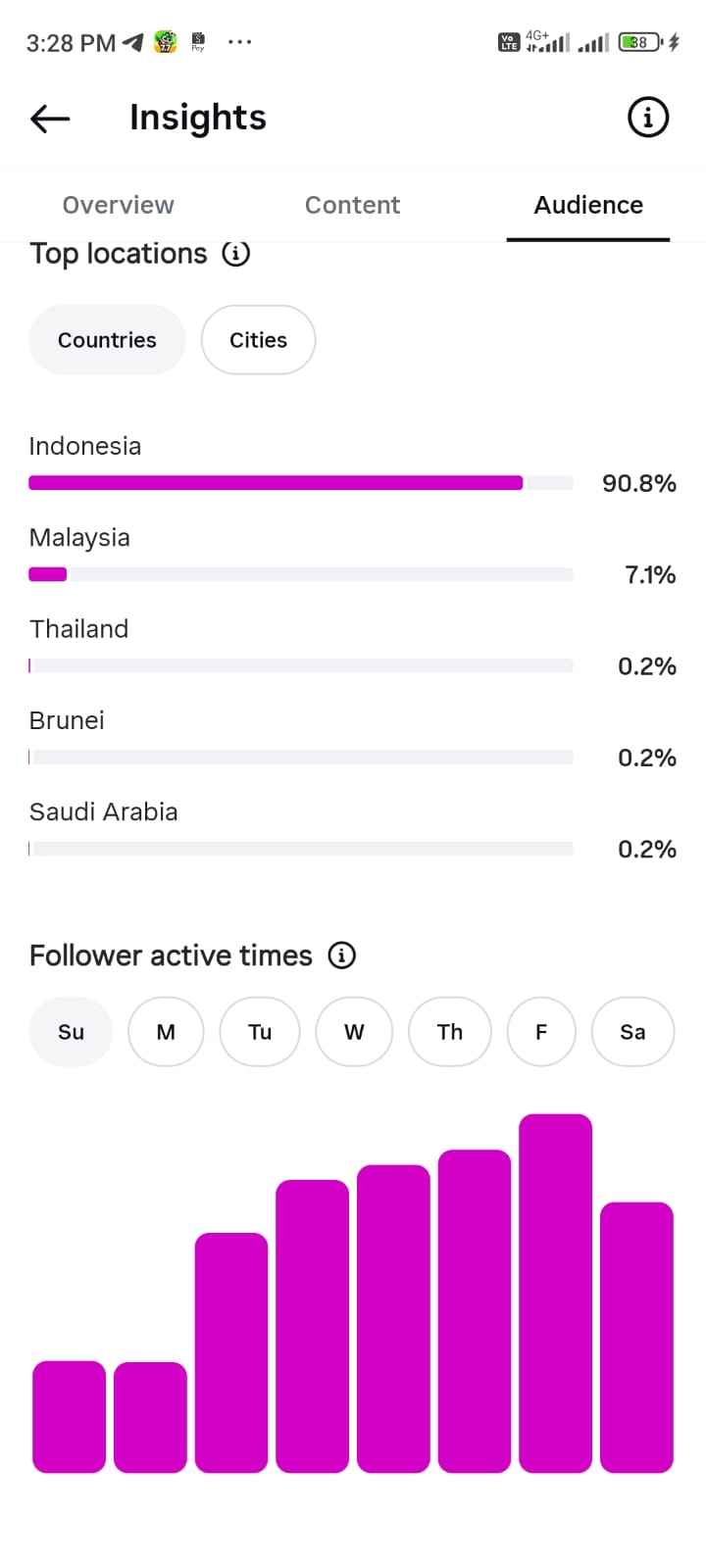Select the Tu day button

pyautogui.click(x=259, y=1032)
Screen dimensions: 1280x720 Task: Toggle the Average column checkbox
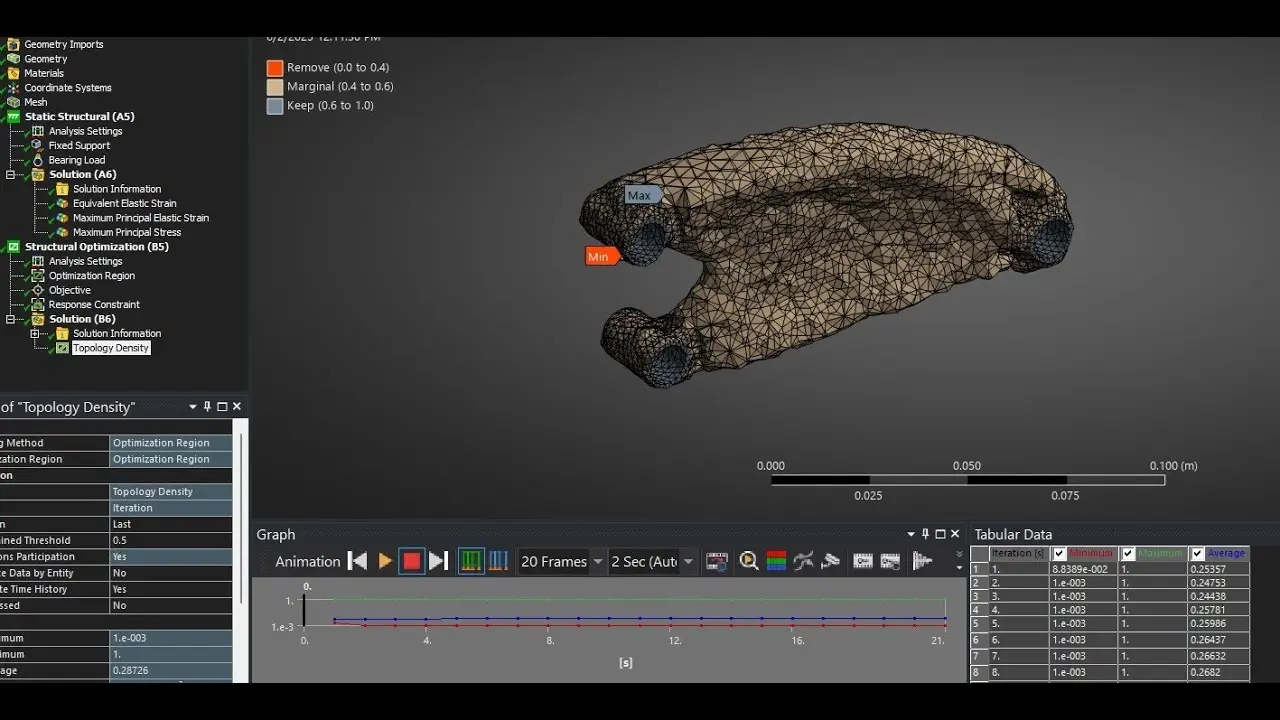click(x=1197, y=553)

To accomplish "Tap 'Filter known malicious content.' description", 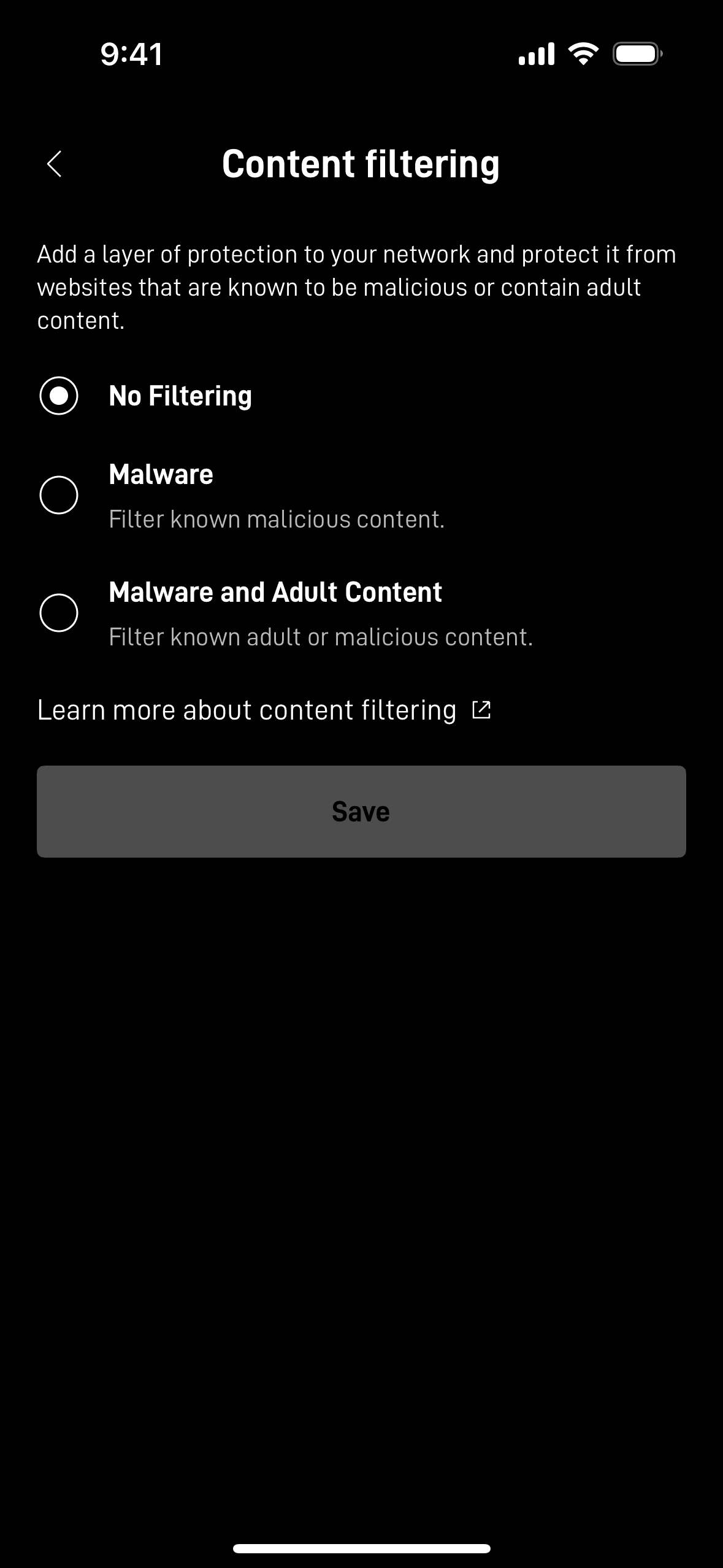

+===+

Aim of the task>
In the data above, find the line containing "Screen dimensions: 1280x720", then output it and every later line exactly, without the pictures.

Answer to this problem>
Screen dimensions: 1280x720 Task: Toggle the Average column checkbox
click(x=1197, y=553)

To accomplish "Tap 'Filter known malicious content.' description", 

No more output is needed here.